- Cast: Chloë Grace Moretz, Julianne Moore, Ansel Elgort, Judy Greer, Gabriella Wilde, Portia Doubleday, Alex Russell, Michelle Nolden, Max Topplin, Connor Price, Cynthia Preston, Samantha Weinstein, Barry Shabaka Henley, Zoë Belkin, Skyler Wexler, Lucy DeLaat, Kim Roberts, Chris Britton, Mouna Traoré, Katie Strain, William MacDonald, Karissa Strain, Philip Nozuka, Alana Randall, Kyle Mac
- Director: Kimberly Peirce
- Writers: Roberto Aguirre-Sacasa, Stephen King
- Producer: Kevin Misher
- Executive Producer: J. Miles Dale
- Art Direction: Nigel Churcher
- Casting: Avy Kaufman
- Costume Design: Luis Sequeira
- D.O.P.: Steve Yedlin
- Editors: Lee Percy, Nancy Richardson
- Makeup: Jordan Samuel
- Music: Marco Beltrami
- Production Design: Carol Spier
A reimagining of the classic horror tale about Carrie White (Chloë Grace Moretz), a shy girl outcast by her peers and sheltered by her deeply religious mother (Julianne Moore), who unleashes telekinetic terror on her small town after being pushed too far at her senior prom. Based on the best-selling novel by Stephen King, "Carrie" is directed by Kimberly Peirce with a screenplay by Roberto Aguirre-Sacasa.
- Aspect Ratio: 2.35:1
- Filming Locations: Toronto, Canada
- MPAA Warning: Bloody violence, disturbing images, language and some sexual content
- Production Companies: Metro-Goldwyn-Mayer Pictures, Screen Gems, Misher Films
- Production Schedule: 28 June 2012 - 7 September 2012
2013 Guide Analysis: "Most film adaptations of Stephen King's novels rarely work. Only a few seemed to click, and those have been the more drama-oriented stories rather than the outright horror tales on which the author built his name. One of the exceptions though is Brian De Palma's generally well regarded 1976 take on King's first novel "Carrie," the story of a sheltered high school girl with an abusive fundamentalist mother. With recently developed telekinetic powers and years of pent-up anger, she is pushed too far by a humiliating prank played on her by her bullying peers - and the results are horrifying.
With King's work suddenly in vogue again, acclaimed "Boys Don't Cry" and "Stop-Loss" director Kimberly Peirce helms this contemporary update of the story which casts "Kick-Ass" and "Hugo" actress Chloë Grace Moretz in the title role and Julianne Moore as the mother. Aiding them are solid supporting talent including the always great Judy Greer, rising actresses like Portia Doubleday and Gabriella Wilde, and one of my favorite young actors at the moment Alex Russell ("Chronicle," "Wasted on the Young") in the role that John Travolta played in the 1976 film.

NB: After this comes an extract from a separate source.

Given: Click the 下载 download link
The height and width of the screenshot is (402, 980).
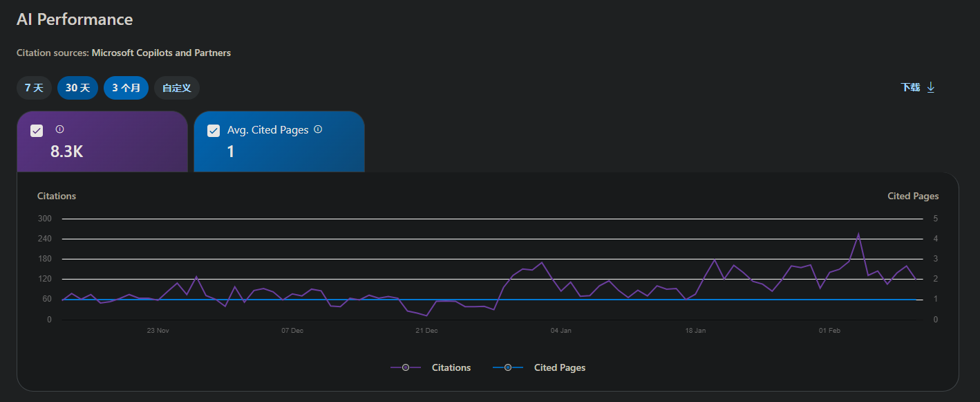Looking at the screenshot, I should click(x=910, y=87).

While there's nothing about the story that really demands a new version, the tale is universal and adaptable enough that it could certainly work in this day and age. What Peirce could bring to the table is something De Palma's version lacked - a more grounded female perspective. De Palma's film isn't Kubrick's unassailable "The Shining," the performances and bravura direction are still great, but his take on the story remains a bit overwrought. If Peirce opts for a more realistic tone and feel, it could work quite well. The moody and atmospheric teaser trailer for this version released the other month certainly showed far more potential than either the awful "The Rage" sequel from 1999 or the low-budget 2002 telemovie remake."